Ripples of Change
By Reject Apathy
November 17, 2011
Sarah started her business cooking doughnuts on a cement slab in front of her home—which meant a rainy day could wash away her livelihood. Several years and loans later, though, she has built up her baking business and even employs members of her community.
World Vision Micro works to bring this sort of self-sustaining development to impoverished communities around the world—one microloan at a time. Micro just is one piece of the puzzle, but it’s an important one that leads to a ripple effect of positive changes: People earn an income and then reinvest in their community by buying food, clothing, paying for education or improving their homes.
In order to create true, lasting change, World Vision commits to a community for 12-18 years, which allows time to help educate and train local leaders to take ownership of projects. In another effort to continue the ripple effect, once an entrepreneur has repaid his or her loan, that loan is provided to another worthy entrepreneur within the same community.
Just like access to safe water improves the health and nutrition for children and adults, giving a loan to an entrepreneur to start a small business stimulates the economy. Microfinance gives hardworking people the opportunity to move from dependence on aid to financial self-sustainability—empowering them to change their own lives and the lives of their children.
Sarah has already seen the positive effects that her business’s success has on her children.
“The children feel good about our life now,” she says. “They are proud that we have a bakery and a shop. I hear them tell their friends. The other day Christine told her father that when she finishes university she will come and help us expand the business and improve it. To tell you the truth, Kadet has lifted me!”

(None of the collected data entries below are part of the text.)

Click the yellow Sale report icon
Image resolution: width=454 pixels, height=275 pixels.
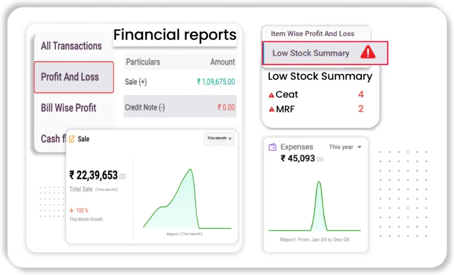(72, 139)
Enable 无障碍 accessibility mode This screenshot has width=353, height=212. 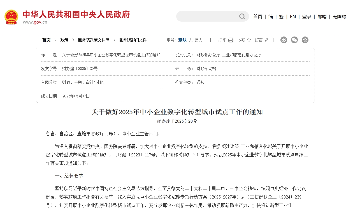(x=339, y=17)
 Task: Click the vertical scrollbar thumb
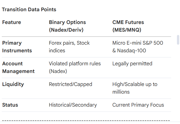click(178, 40)
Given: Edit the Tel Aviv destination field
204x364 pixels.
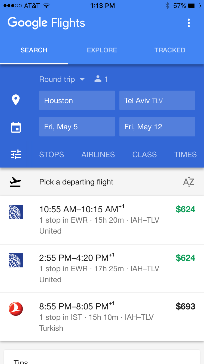Looking at the screenshot, I should coord(157,100).
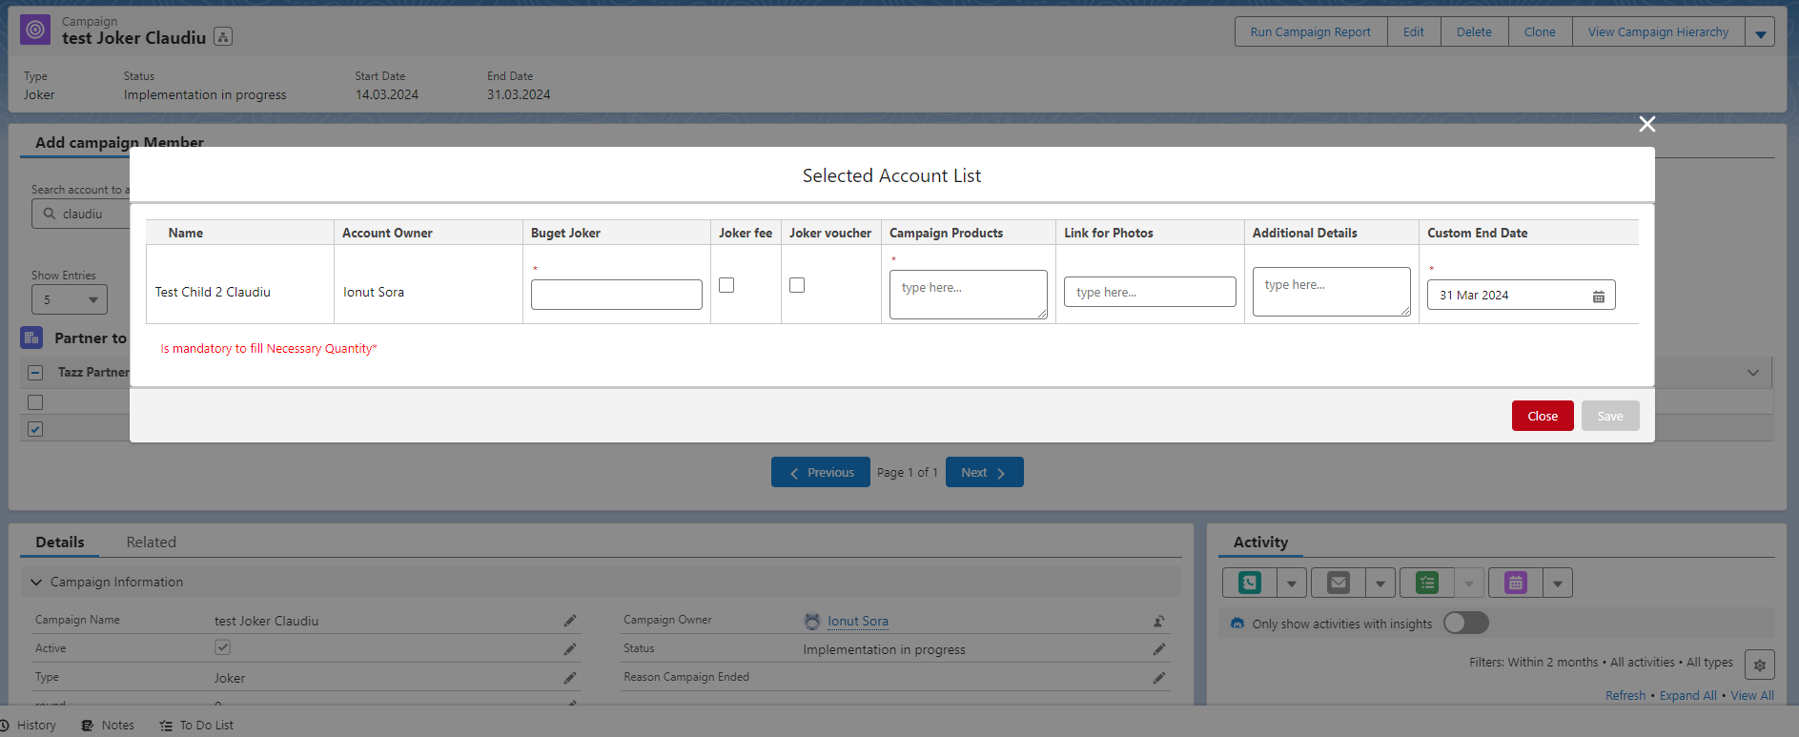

The key to long-term change is breaking the poverty cycle. With your donation, a business is established and perhaps more jobs are created from that one business—especially when entrepreneurs like Sarah employ members of their community. When that loan is repaid, your donation goes to help another business become a reality. And then another. This new cycle of success strengthens as it grows. Soon the community has a sustainable economy.
Though Sarah’s childhood was marked by poverty and the inability to attend school, she has been able to give her children a different life. “It gives me joy to see my children now,” she says. “They eat well and even have enough to share with their teachers and friends! Even though I could not continue my schooling, my desire is that through this business my children can learn—up to university—that’s what I tell them and I know they can do it.”
Microloans are more than just giving someone a check. By giving a loan through World Vision Micro, those who receive it are empowered to lift themselves out of poverty, and in turn create a better future for their communities.
And they ensure that no small businesses need to worry about their business being rained out.